だから、時間論を読んでも感心したことはない。部分的に感心することはあったが、それは議論運びに感心させられただけであって、そこで時間の不思議さや同時性の不可思議さをめぐる洞察が披露されていたからではなかった。しかも、昨今の時間論は、生の時をまったく視野に入れてこなかった。その分だけ、浅はかなのである。「人生は時間の中で過ぎてゆくものではない。そうではなくて、人生は時間そのものである」。「現存在」には、「時間の中で」の存在可能性があるにしても、その「最高の存在可能性は時間そのものである」(ハイデガー)。そして、私は、その生の時が、深い所で、物の時と一致するはずだと昔から思ってきた。
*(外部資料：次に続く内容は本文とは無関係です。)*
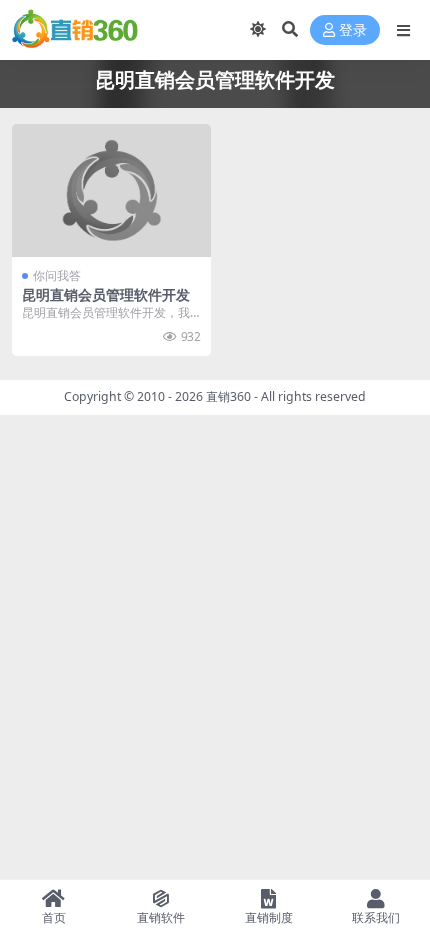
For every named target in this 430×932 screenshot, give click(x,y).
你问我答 (57, 275)
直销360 (228, 396)
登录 (353, 30)
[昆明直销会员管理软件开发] (111, 190)
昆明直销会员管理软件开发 (106, 294)
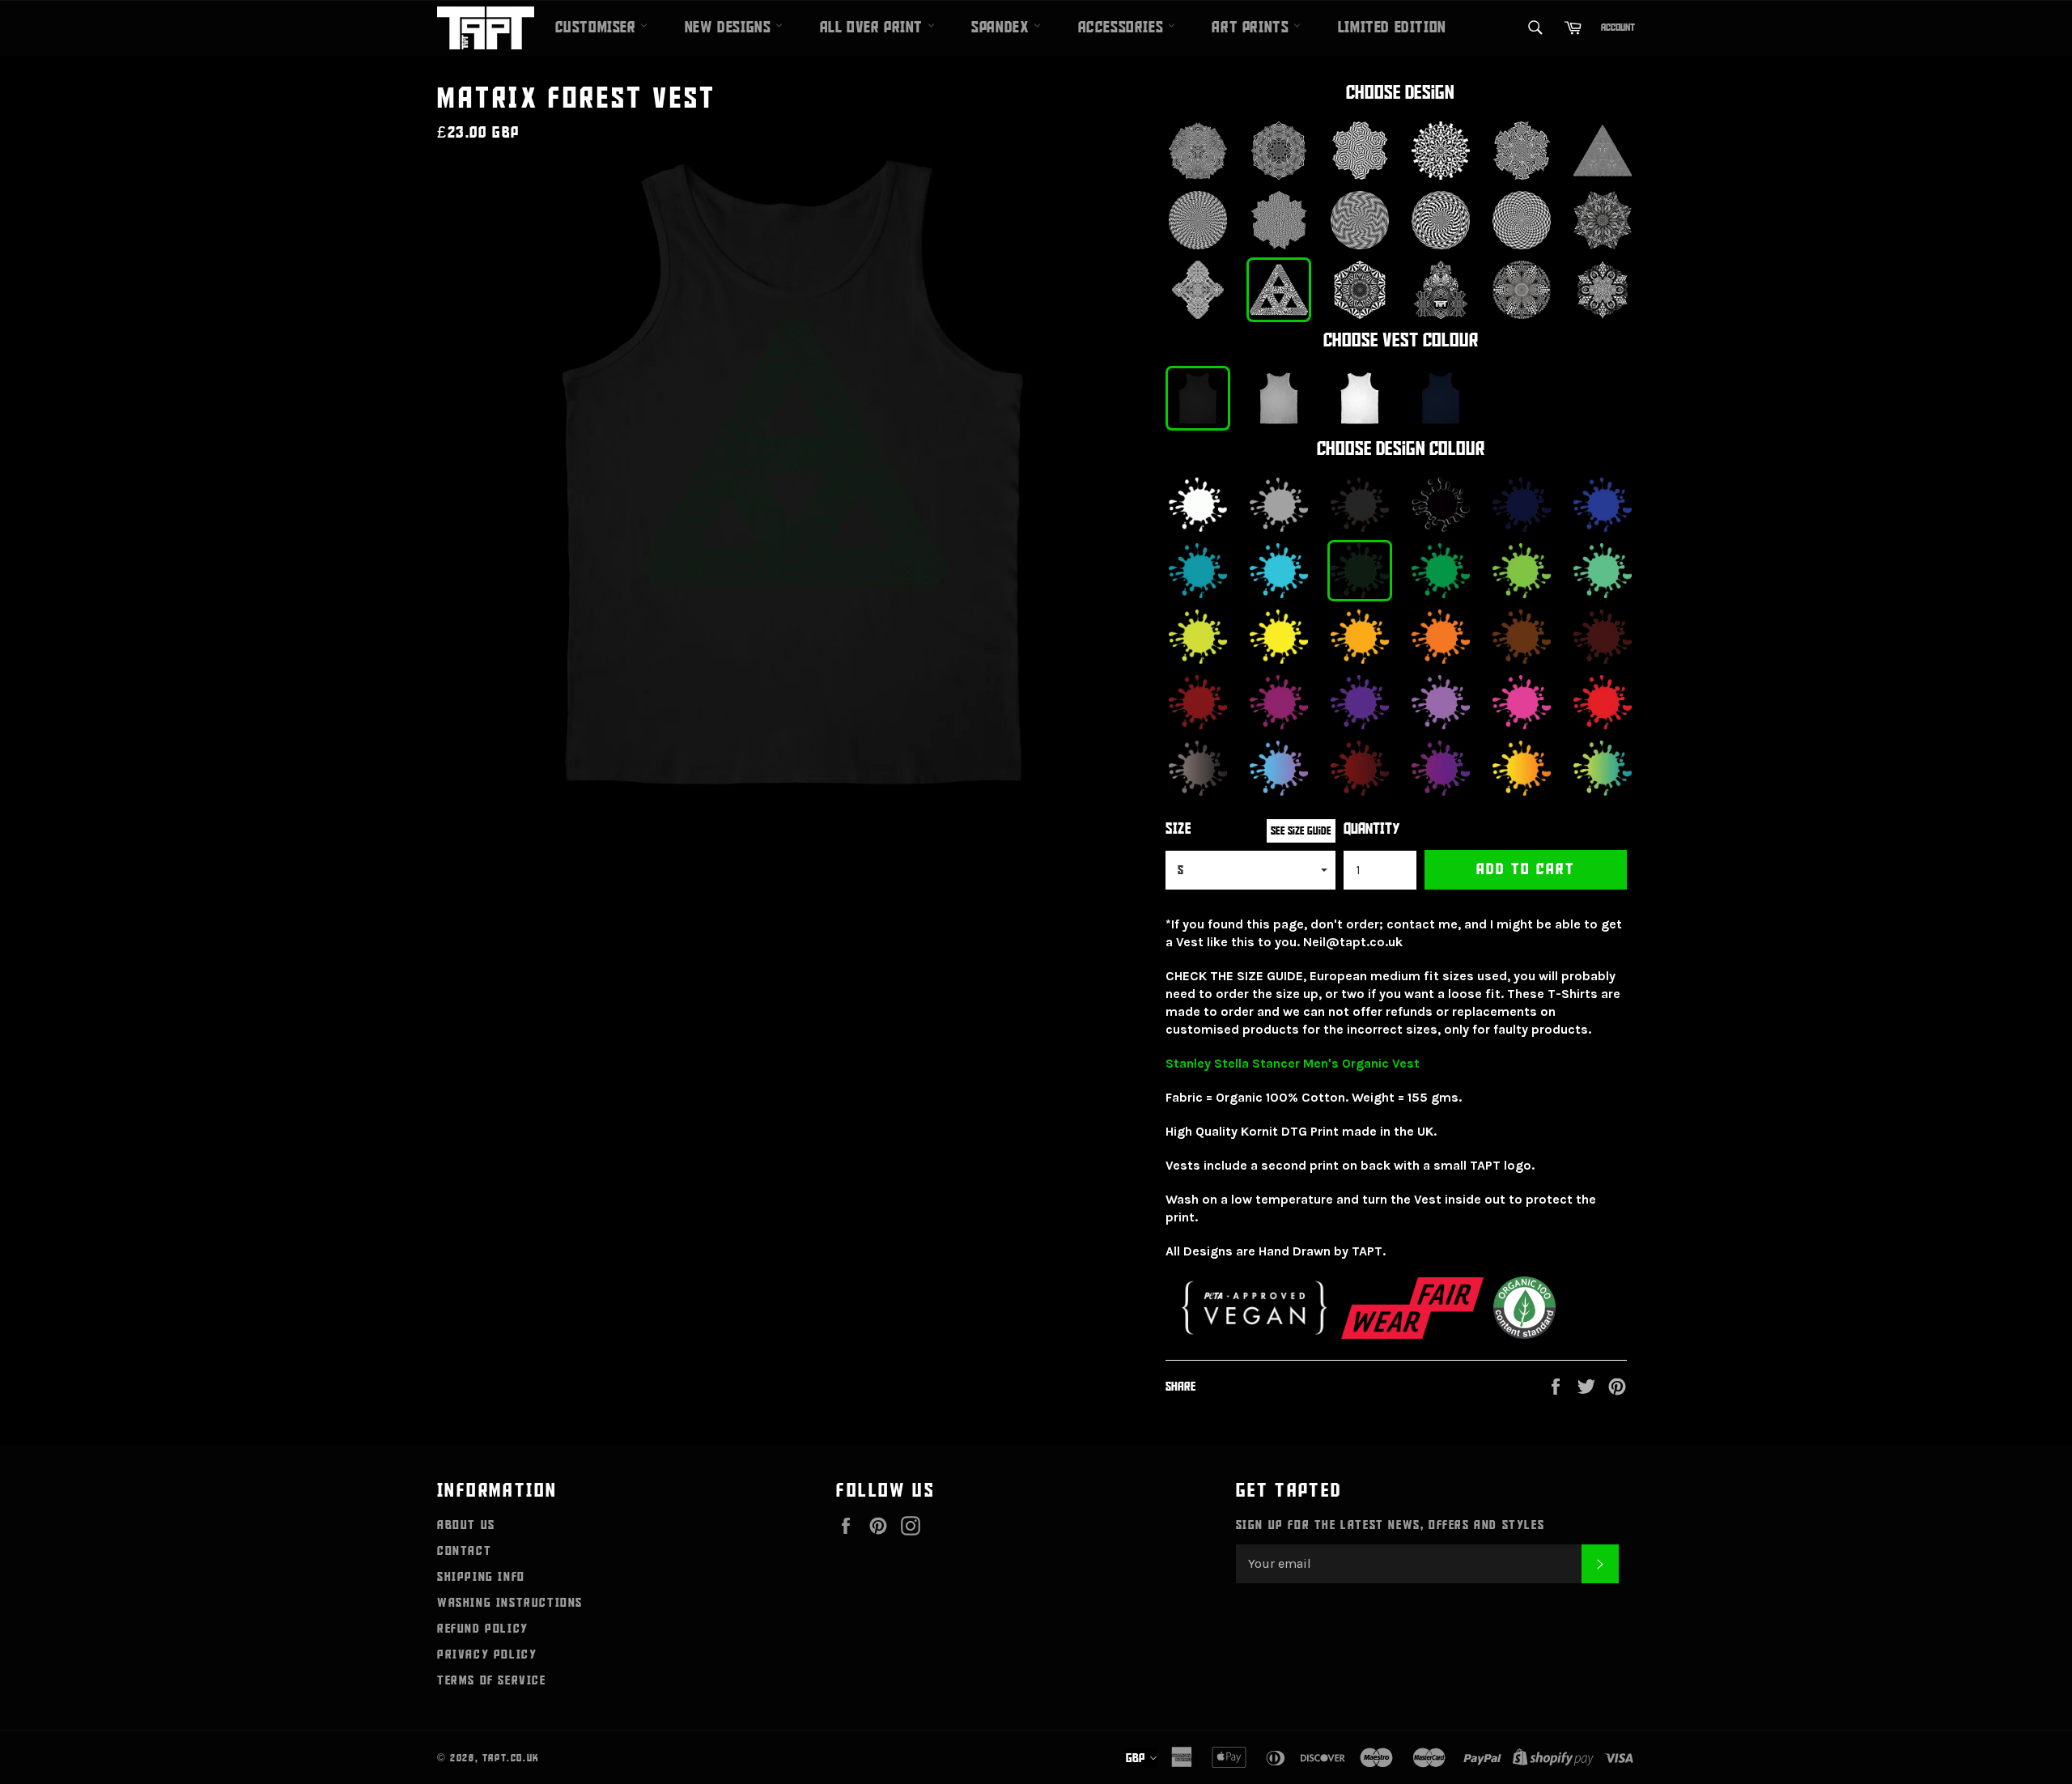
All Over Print (874, 27)
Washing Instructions (510, 1603)
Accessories (1123, 27)
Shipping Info (481, 1577)
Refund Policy (483, 1628)
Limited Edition (1392, 27)
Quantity (1372, 829)
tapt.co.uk (511, 1758)
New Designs (730, 27)
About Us (466, 1525)
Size (1178, 829)
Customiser (598, 27)
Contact (464, 1551)
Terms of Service (491, 1680)
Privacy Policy (487, 1654)
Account (1618, 27)
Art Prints (1252, 27)
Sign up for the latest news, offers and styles (1390, 1525)
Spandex (1002, 27)
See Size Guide (1301, 831)
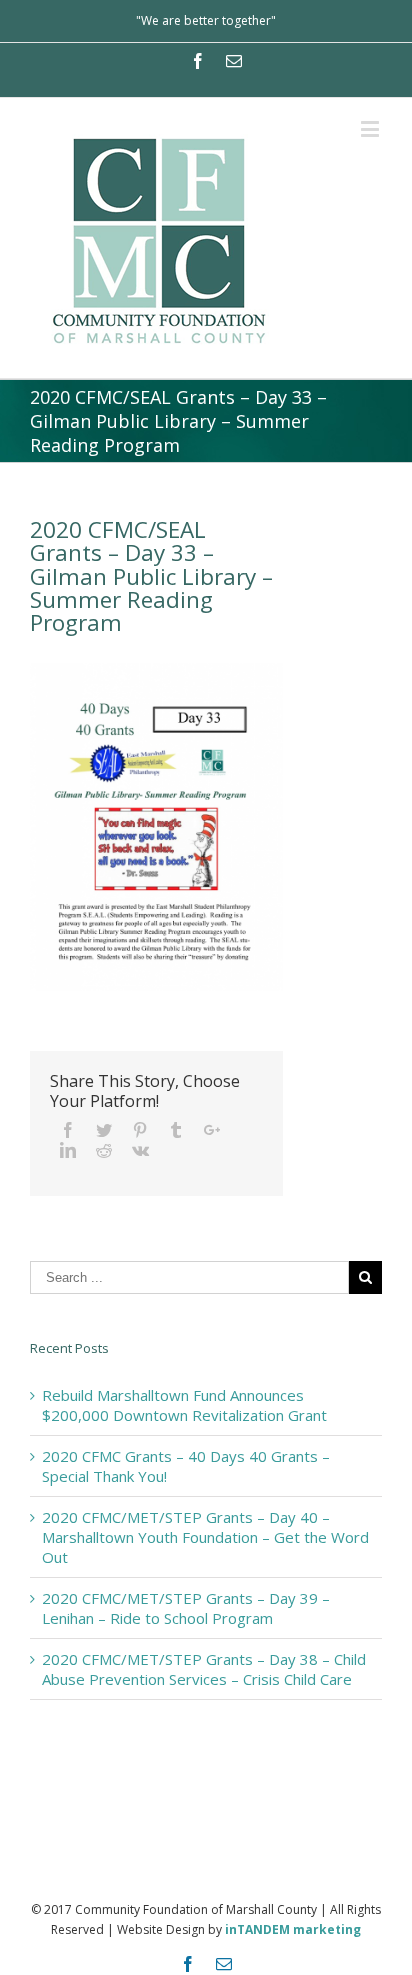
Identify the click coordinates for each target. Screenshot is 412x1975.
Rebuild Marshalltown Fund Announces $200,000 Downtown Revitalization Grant (184, 1405)
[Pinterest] (140, 1130)
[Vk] (140, 1150)
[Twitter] (104, 1130)
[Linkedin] (68, 1150)
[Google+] (212, 1130)
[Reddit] (104, 1150)
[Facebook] (198, 61)
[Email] (234, 61)
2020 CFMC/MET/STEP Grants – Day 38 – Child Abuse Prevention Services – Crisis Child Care (204, 1669)
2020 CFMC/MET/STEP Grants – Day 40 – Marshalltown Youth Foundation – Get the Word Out (205, 1537)
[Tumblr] (176, 1130)
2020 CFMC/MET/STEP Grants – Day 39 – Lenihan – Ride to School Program (186, 1608)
ヘルマン・コーエン(Hermann Cohen)なら読んでおかないと不味いにしても、フランツ・ローゼンツヴァイク(Franz Rosenzweig)なら、よほどの物好きでなければパスしておいてもいいだろうと哲学業界では見なされていた(と思う)。恥ずかしながら、最近になって知ったのだが、1886年生まれのローゼンツヴァイクは、1929年に死去しているが、死因はALSであった。
戦中から戦後にかけて、当然予想されることだが、ローゼンツヴァイクがALSで死去したことは、その後のナチス・ドイツ下でのユダヤ人の死と重ね合わされて見られることになった。しかし、ローゼンツヴァイク自身は、タイプライターに改良を加えて、亡くなるその日まで、書き続けていたようである。Hilary Putnamがその英訳に序文を寄せているDas Buechlein vom gesunden und kranken Menschenverstandを含め、ローゼンツヴァイクは、(哲学的)病気・麻痺とその(哲学的)治療に、つまりウィトゲンシュタインのテーマに、一貫して生の哲学の立場から取り組んでいた。有名な話だが、Der Stern der Erloesungの最後、(掟の)門の向こうは、LEBENで終わるのである。Cf. Peter Eli Gordon, Rosenzweig and Heidegger: Between Judaism and German Philosophy (2003).
他に適切な言葉が浮かばないが、ローゼンツヴァイクの〈弔い合戦〉が進められているのだと思う。
●記:これで「Critical Life(期限付き)」を終えます。この間、ご意見・ご批判・ご教示を下さった方々に感謝いたします。いつか、別の場所、別の形で、とは思っております。